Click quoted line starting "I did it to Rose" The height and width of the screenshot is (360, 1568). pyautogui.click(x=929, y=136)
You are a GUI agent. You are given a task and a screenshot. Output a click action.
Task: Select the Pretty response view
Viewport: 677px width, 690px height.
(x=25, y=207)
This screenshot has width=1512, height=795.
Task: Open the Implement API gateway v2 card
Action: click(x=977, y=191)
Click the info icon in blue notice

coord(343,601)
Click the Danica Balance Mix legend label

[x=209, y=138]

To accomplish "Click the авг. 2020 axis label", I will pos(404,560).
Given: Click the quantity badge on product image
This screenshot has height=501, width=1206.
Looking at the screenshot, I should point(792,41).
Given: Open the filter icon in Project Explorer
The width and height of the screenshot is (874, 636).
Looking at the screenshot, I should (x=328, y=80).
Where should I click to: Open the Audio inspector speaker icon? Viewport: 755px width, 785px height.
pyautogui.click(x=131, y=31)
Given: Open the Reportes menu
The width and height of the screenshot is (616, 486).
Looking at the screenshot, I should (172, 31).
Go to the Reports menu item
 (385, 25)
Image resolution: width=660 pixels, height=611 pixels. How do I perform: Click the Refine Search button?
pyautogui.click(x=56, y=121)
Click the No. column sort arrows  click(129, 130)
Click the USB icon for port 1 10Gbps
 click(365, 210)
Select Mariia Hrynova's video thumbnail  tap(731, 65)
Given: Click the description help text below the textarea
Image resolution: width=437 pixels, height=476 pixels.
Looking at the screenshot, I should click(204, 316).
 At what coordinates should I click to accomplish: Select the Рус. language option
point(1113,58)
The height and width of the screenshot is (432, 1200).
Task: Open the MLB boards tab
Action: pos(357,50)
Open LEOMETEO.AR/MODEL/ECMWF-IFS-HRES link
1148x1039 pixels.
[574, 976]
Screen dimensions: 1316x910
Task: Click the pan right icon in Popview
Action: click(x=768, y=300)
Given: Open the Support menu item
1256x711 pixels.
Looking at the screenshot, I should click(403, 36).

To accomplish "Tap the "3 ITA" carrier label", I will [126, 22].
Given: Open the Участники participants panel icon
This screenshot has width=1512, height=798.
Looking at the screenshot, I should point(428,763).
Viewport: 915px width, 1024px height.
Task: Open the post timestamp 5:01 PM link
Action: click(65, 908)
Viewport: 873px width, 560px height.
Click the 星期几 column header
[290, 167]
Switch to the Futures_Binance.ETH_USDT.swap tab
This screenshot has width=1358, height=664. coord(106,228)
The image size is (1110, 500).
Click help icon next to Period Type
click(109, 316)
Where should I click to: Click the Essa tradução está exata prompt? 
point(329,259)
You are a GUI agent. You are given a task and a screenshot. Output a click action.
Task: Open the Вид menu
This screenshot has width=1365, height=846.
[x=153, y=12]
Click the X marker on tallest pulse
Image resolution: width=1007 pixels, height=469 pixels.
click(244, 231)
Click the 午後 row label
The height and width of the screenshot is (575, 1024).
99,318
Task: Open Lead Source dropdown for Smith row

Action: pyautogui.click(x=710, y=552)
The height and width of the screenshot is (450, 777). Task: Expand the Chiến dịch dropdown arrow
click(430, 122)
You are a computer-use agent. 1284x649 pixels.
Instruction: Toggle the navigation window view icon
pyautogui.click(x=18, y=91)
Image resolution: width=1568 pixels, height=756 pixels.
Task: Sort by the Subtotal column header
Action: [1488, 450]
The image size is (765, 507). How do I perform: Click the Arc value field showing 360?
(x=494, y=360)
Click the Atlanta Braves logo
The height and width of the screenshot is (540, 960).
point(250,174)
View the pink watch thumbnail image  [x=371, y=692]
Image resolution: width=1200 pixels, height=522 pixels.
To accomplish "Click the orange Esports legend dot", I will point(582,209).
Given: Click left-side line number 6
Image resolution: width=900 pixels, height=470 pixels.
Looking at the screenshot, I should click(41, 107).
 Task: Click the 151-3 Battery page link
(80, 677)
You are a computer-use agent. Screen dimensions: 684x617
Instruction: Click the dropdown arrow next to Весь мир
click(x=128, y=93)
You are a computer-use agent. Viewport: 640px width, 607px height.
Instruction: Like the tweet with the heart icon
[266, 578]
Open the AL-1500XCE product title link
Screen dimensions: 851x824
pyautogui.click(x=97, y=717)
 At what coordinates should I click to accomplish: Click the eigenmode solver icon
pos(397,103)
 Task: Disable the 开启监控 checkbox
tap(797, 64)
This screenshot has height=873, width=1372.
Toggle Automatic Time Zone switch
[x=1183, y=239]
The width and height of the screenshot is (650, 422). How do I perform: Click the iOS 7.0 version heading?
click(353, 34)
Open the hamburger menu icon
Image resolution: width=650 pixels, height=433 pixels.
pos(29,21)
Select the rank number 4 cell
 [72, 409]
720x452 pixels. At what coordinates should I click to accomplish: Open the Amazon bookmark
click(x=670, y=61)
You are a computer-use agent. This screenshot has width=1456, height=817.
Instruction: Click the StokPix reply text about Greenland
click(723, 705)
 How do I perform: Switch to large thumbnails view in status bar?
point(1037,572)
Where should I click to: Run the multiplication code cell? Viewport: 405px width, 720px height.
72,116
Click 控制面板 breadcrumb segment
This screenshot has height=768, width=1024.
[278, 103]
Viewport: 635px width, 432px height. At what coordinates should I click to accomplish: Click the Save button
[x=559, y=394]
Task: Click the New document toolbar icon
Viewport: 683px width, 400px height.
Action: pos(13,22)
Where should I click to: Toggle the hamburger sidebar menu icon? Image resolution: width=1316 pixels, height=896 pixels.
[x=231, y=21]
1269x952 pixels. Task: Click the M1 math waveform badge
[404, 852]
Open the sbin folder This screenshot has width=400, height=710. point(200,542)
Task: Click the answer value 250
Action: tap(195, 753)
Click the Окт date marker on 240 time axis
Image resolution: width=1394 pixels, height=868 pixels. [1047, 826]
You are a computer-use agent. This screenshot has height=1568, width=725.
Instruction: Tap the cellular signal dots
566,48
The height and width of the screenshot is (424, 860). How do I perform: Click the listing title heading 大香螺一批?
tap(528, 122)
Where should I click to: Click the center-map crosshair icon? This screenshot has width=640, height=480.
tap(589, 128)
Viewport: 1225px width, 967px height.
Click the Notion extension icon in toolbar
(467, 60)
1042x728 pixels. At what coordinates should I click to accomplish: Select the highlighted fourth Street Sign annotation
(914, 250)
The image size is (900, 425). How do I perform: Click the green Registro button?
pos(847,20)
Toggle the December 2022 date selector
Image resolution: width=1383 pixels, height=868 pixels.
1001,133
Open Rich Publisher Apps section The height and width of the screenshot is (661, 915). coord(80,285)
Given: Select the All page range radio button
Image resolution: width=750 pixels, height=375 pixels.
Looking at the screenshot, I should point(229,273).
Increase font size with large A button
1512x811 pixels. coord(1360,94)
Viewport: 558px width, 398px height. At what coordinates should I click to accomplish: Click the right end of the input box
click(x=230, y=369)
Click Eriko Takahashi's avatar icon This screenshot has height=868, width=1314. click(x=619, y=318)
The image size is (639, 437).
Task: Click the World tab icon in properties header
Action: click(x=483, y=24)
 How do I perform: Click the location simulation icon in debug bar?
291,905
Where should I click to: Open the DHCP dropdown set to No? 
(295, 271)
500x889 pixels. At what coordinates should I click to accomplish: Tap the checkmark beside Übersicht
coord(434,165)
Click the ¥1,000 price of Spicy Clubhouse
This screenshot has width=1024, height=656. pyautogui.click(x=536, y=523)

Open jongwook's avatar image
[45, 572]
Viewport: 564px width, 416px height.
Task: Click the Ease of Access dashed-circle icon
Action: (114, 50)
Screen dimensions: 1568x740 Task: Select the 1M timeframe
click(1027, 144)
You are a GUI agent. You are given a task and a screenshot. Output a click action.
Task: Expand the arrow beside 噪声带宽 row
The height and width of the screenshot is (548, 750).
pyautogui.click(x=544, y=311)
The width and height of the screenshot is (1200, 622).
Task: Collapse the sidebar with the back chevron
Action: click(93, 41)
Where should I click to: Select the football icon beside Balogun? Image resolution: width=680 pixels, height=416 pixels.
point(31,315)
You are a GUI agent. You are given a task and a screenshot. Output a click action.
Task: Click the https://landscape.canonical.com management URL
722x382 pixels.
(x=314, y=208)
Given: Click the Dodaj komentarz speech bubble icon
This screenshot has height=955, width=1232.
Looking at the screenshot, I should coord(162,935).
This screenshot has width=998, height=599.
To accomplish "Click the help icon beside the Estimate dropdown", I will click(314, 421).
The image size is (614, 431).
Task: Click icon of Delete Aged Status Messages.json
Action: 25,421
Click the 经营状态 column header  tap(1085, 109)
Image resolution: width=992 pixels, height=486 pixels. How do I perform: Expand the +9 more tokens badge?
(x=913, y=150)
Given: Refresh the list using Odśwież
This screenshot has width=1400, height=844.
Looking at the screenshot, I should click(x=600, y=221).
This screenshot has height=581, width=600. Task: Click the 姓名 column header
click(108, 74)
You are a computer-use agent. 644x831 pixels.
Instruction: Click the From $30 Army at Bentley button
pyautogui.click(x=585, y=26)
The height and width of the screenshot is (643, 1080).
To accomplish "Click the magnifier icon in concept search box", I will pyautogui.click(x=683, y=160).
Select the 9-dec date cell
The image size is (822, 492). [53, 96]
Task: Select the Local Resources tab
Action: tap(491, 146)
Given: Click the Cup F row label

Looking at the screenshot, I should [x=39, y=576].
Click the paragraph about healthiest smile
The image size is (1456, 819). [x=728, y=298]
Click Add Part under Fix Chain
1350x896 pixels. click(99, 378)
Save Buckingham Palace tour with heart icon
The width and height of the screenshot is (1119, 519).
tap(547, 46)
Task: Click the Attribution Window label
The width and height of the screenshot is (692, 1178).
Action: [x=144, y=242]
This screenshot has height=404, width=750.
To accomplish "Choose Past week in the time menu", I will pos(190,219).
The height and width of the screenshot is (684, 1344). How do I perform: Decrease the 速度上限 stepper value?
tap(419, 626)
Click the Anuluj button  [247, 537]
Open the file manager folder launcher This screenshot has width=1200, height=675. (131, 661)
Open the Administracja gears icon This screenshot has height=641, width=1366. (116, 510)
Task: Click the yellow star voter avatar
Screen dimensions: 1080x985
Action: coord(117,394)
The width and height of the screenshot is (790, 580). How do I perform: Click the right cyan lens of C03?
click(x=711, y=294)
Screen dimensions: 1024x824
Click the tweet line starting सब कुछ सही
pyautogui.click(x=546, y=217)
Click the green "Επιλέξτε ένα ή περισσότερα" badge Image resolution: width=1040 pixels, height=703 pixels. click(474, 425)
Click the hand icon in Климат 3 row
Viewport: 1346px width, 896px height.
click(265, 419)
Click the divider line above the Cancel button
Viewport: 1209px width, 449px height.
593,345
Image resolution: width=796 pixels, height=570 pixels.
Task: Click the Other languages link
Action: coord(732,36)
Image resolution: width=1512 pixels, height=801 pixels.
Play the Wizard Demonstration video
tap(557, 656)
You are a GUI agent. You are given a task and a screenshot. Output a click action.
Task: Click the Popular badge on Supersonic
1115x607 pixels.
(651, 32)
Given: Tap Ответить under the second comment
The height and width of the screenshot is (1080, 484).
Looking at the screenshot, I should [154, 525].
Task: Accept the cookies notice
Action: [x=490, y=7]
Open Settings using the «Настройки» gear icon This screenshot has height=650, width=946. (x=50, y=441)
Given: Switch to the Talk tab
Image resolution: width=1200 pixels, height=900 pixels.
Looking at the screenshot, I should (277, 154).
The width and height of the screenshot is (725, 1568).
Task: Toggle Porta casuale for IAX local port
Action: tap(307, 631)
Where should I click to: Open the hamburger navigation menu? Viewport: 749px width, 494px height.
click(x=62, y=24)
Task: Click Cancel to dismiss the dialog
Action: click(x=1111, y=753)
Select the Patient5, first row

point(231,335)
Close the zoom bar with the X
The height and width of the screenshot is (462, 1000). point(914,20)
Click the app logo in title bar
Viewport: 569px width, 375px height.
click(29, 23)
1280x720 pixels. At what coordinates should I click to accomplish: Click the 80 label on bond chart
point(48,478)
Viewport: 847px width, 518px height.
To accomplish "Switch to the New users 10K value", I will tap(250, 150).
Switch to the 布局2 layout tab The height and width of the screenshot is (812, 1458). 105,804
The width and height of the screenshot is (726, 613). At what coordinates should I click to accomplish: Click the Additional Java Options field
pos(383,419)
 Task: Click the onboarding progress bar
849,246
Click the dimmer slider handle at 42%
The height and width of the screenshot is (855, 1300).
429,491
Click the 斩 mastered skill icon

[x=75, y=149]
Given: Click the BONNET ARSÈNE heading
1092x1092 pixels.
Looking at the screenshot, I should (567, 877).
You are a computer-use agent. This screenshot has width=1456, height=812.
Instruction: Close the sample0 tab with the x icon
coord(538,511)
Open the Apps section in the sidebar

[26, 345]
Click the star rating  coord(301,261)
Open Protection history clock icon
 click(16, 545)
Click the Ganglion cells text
···
- _TASK PROMPT_: Please copy only these lines, exactly: the first line of the records through the line containing "Task: Select the Pretty response view", ends included.

- _WRITTEN REPLY_:
Click quoted line starting "I did it to Rose" The height and width of the screenshot is (360, 1568). pyautogui.click(x=929, y=136)
You are a GUI agent. You are given a task and a screenshot. Output a click action.
Task: Select the Pretty response view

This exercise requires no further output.